Other than by the absence any analytic framework, and thus the realization that the Russian foreign policy was conducted by dilettantism, the reader is also surprised that Kozyrev does not seem to realize the main contradiction which is at the heart of the US-Russian misunderstanding. Once the Bush administration that treated the USSR (and Russia) with respect gone, for the Clinton administration and, one presumes, increasingly so for the next US administrations, Russia was a supplicant country that would beg for financial help while asking to be treated as a global power. The gap between the two “roles” widened even further as Russia declined economically in the 1990s. Neither Yeltsin nor Kozyrev could expect that, while in the first part of the conversation, they would beg Clinton for money, their pretenses as to the global power status would, in the second part of the conversation, be taken seriously.
If Russia wanted to “punch in its desired weight” it had not to make meaningless claims to its democratic status, but to strengthen its economy, introduce order in its political system, reduce corruption, begin producing useful things that the world wants to buy, and cease being a petro-state. Had Russia done so in the next two decades, it would have been regarded entirely differently by the US. The US might not have ceased to see Russia as a strategic competitor (a thing which it did apparently since 1991), but it would have treated it with respect, the way that the US treated China until Trump came to power. But this simple truth seems inaccessible to Kozyrev who (explicitly) evinces no interest in economics, nor in corruption that was at the same time destroying the fabric of the Russian society and the foundations of Yeltsin’s regime.

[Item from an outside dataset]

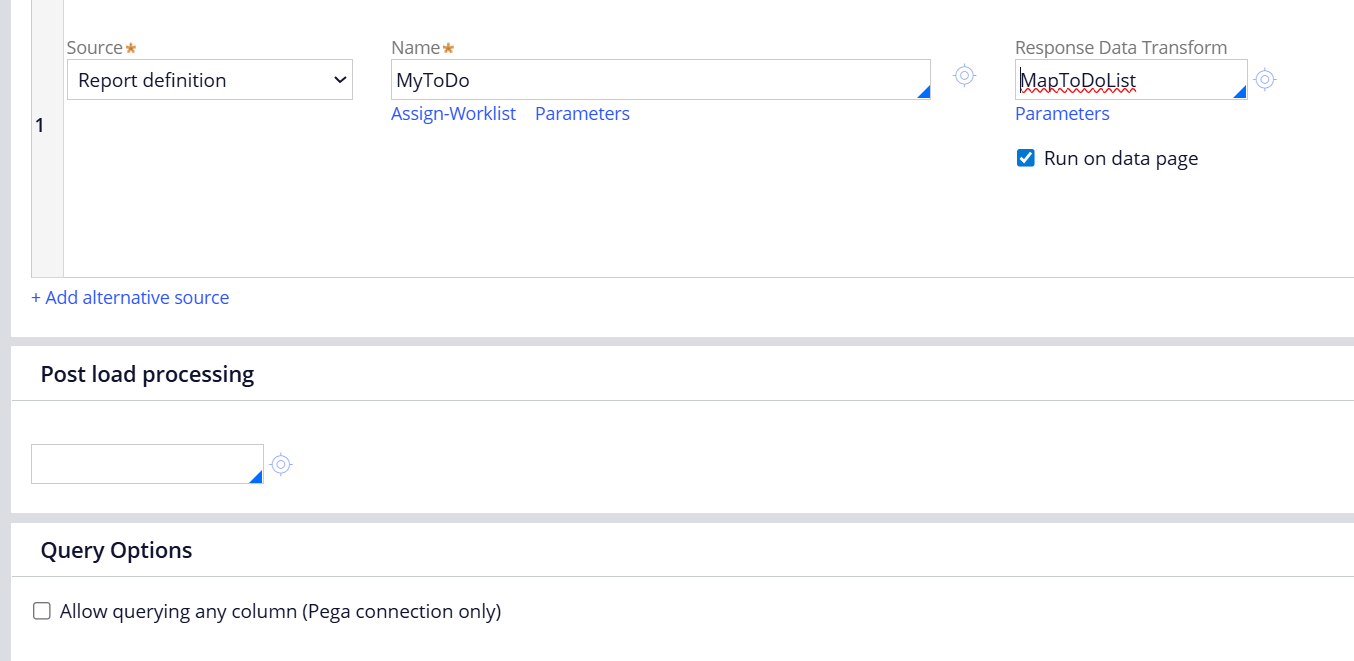The width and height of the screenshot is (1354, 661).
Task: Click crosshair icon beside Post load processing field
Action: point(281,464)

Since Russia could not accept not to be treated as a great power, and was unable under either Yeltsin or Putin to transform itself into a meaningfully important international player, it could rely on only one type of power where it was indeed a force to be reckoned with: nuclear arms and the ability to annihilate half of the world. It thus had to rely on this “negative” power, that is, the power of destruction, because economically or ideologically (unlike during the Soviet times) it could provide very little even in the areas of the world where historically its cultural influence, language, and exposure to the great Russian art of the 19th century was common.
Kozyrev does not acknowledge, or perhaps realize, this main issue. His memoirs are interesting to read, but, above all, they illustrate, despite the author’s wishes, the amateurish nature of Russian diplomacy as it was conducted in the 1990s.